There is much hype about academics' attitude to Wikipedia. This paper seeks to go beyond anecdotal evidence by drawing on empirical research to ascertain how academics respond to Wikipedia and the implications these responses have for the take‐up of Web 2.0+. It aims to test the hypothesis that Web 2.0+, as a platform built around the socially constructed nature of knowledge, is inimical to conventional power‐knowledge arrangements in which academics are traditionally positioned as the key gatekeepers to knowledge.
The research relies on quantitative and qualitative data to provide an evidence‐based analysis of the attitudes of academics towards the student use of Wikipedia and towards Web 2.0+. These data were provided via an online survey made available to a number of universities in Australia and abroad. As well as the statistical analysis of quantitative data, qualitative data were subjected to thematic analysis using relational coding.

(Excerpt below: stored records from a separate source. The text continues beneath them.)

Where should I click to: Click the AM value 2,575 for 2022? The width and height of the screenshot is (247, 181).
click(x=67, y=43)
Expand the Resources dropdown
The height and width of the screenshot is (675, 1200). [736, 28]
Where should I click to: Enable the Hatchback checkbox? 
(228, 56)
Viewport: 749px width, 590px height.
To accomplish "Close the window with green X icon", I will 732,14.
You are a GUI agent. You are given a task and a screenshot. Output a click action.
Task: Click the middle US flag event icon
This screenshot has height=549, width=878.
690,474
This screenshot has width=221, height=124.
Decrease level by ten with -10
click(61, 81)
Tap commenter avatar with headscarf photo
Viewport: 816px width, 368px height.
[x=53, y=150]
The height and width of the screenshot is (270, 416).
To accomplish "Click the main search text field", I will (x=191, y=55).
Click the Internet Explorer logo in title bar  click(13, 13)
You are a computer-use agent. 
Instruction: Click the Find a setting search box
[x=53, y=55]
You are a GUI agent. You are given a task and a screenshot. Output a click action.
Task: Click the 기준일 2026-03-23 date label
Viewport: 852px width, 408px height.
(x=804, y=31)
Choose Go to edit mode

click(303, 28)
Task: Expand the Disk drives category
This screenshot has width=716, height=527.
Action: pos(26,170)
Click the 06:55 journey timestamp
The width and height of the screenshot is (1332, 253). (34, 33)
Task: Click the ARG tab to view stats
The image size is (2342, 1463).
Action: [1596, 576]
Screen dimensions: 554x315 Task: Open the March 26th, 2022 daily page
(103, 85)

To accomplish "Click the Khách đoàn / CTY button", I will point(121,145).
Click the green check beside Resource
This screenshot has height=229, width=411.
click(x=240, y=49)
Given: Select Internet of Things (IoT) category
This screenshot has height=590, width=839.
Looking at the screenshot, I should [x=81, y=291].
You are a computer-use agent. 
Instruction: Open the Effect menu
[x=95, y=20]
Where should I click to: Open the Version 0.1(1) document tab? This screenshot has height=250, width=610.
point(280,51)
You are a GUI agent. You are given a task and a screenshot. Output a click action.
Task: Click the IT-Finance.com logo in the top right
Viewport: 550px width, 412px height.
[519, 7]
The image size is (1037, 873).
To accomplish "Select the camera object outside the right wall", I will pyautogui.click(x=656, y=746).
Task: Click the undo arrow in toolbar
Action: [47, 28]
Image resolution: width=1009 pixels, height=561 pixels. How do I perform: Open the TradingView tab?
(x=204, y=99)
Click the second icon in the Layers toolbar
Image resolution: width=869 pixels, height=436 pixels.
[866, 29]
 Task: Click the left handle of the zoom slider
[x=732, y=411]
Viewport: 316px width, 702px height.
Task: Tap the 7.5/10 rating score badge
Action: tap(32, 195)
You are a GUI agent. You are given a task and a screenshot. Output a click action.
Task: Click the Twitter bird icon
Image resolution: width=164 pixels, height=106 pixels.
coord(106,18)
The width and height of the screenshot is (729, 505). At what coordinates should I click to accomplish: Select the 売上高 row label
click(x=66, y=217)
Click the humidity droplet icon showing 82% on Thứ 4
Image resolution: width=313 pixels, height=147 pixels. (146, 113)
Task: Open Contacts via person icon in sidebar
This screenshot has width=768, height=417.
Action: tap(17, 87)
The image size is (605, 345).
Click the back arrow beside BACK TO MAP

The data by and large demonstrate that Wikipedia continues to be a divisive issue among academics, particularly within the “soft sciences”. However, Wikipedia is not as controversial as popular publicity would lead one to believe. Many academics use it extensively though cautiously themselves, and therefore tend to support a cautious approach to its use by students. However, evidence supports the assertion that there is an implicit if not explicit awareness among academics that Wikipedia, and possibly by extension Web 2.0+, are disruptors of conventional academic power‐knowledge arrangements.
It is clear that academics respond differently to the disruptive effects that Web 2.0+has on the political economy of academic knowledge construction. Contrary to popular reports, responses to Wikipedia are not overwhelmingly focused on resistance but encompass both cautious and creative acceptance. It is becoming equally clear that the increasing uptake of Web 2.0+in higher education makes it inevitable that academics will have to address the “political” consequences of this reframing of the ownership and control of academic knowledge production.
The paper demonstrates originality and value by providing a unique, evidence‐based insight into the different ways in which academics respond to Wikipedia as an archetypal Web 2.0+application and by positioning Web 2.0+within the political economy of academic knowledge construction.